> GIVEN ENTRIES:
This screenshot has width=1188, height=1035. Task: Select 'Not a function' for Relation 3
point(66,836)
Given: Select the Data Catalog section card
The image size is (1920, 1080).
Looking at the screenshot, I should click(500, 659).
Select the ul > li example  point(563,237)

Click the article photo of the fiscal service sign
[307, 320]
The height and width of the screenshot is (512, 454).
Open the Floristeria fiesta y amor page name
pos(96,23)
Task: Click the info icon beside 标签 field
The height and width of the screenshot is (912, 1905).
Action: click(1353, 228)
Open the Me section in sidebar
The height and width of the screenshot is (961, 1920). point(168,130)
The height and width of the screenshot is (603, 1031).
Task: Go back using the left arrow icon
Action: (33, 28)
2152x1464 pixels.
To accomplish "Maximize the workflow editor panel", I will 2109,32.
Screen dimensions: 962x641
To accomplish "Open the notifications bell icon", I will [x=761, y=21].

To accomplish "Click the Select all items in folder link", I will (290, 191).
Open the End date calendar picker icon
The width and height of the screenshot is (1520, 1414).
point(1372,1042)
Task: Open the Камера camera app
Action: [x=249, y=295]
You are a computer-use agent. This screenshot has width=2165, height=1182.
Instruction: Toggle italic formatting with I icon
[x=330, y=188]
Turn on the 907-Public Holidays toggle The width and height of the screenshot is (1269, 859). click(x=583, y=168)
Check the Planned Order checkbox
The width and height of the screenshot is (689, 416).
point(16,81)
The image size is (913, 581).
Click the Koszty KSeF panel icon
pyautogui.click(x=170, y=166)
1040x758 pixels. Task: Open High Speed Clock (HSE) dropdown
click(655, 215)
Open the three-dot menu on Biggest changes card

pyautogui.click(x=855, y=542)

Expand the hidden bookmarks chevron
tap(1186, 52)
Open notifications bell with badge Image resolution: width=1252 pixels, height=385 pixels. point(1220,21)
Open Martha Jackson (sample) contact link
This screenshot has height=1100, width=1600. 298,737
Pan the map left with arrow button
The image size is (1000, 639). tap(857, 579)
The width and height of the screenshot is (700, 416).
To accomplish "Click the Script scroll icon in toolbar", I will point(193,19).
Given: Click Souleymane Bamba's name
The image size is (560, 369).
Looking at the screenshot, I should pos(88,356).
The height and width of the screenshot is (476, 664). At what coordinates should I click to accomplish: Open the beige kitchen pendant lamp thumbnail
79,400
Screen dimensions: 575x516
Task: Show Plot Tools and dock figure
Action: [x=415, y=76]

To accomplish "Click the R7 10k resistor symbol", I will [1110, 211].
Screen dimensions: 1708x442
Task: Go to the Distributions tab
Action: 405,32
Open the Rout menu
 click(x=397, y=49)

> THE EXERCISE: Rewrite all the records above, putting "px" wherever "pixels" appears and leaving everything else as it is.

> THE RESPONSE:
This screenshot has width=1188, height=1035. Task: Select 'Not a function' for Relation 3
point(66,836)
Given: Select the Data Catalog section card
The image size is (1920, 1080).
Looking at the screenshot, I should click(500, 659).
Select the ul > li example  point(563,237)

Click the article photo of the fiscal service sign
[307, 320]
The height and width of the screenshot is (512, 454).
Open the Floristeria fiesta y amor page name
pos(96,23)
Task: Click the info icon beside 标签 field
The height and width of the screenshot is (912, 1905).
Action: click(1353, 228)
Open the Me section in sidebar
The height and width of the screenshot is (961, 1920). point(168,130)
The height and width of the screenshot is (603, 1031).
Task: Go back using the left arrow icon
Action: (33, 28)
2152x1464 px.
To accomplish "Maximize the workflow editor panel", I will 2109,32.
Screen dimensions: 962x641
To accomplish "Open the notifications bell icon", I will [x=761, y=21].

To accomplish "Click the Select all items in folder link", I will (290, 191).
Open the End date calendar picker icon
The width and height of the screenshot is (1520, 1414).
point(1372,1042)
Task: Open the Камера camera app
Action: [x=249, y=295]
You are a computer-use agent. This screenshot has width=2165, height=1182.
Instruction: Toggle italic formatting with I icon
[x=330, y=188]
Turn on the 907-Public Holidays toggle The width and height of the screenshot is (1269, 859). click(x=583, y=168)
Check the Planned Order checkbox
The width and height of the screenshot is (689, 416).
point(16,81)
The image size is (913, 581).
Click the Koszty KSeF panel icon
pyautogui.click(x=170, y=166)
1040x758 px. Task: Open High Speed Clock (HSE) dropdown
click(655, 215)
Open the three-dot menu on Biggest changes card

pyautogui.click(x=855, y=542)

Expand the hidden bookmarks chevron
tap(1186, 52)
Open notifications bell with badge Image resolution: width=1252 px, height=385 px. point(1220,21)
Open Martha Jackson (sample) contact link
This screenshot has height=1100, width=1600. 298,737
Pan the map left with arrow button
The image size is (1000, 639). tap(857, 579)
The width and height of the screenshot is (700, 416).
To accomplish "Click the Script scroll icon in toolbar", I will point(193,19).
Given: Click Souleymane Bamba's name
The image size is (560, 369).
Looking at the screenshot, I should pos(88,356).
The height and width of the screenshot is (476, 664). At what coordinates should I click to accomplish: Open the beige kitchen pendant lamp thumbnail
79,400
Screen dimensions: 575x516
Task: Show Plot Tools and dock figure
Action: [x=415, y=76]

To accomplish "Click the R7 10k resistor symbol", I will [1110, 211].
Screen dimensions: 1708x442
Task: Go to the Distributions tab
Action: 405,32
Open the Rout menu
 click(x=397, y=49)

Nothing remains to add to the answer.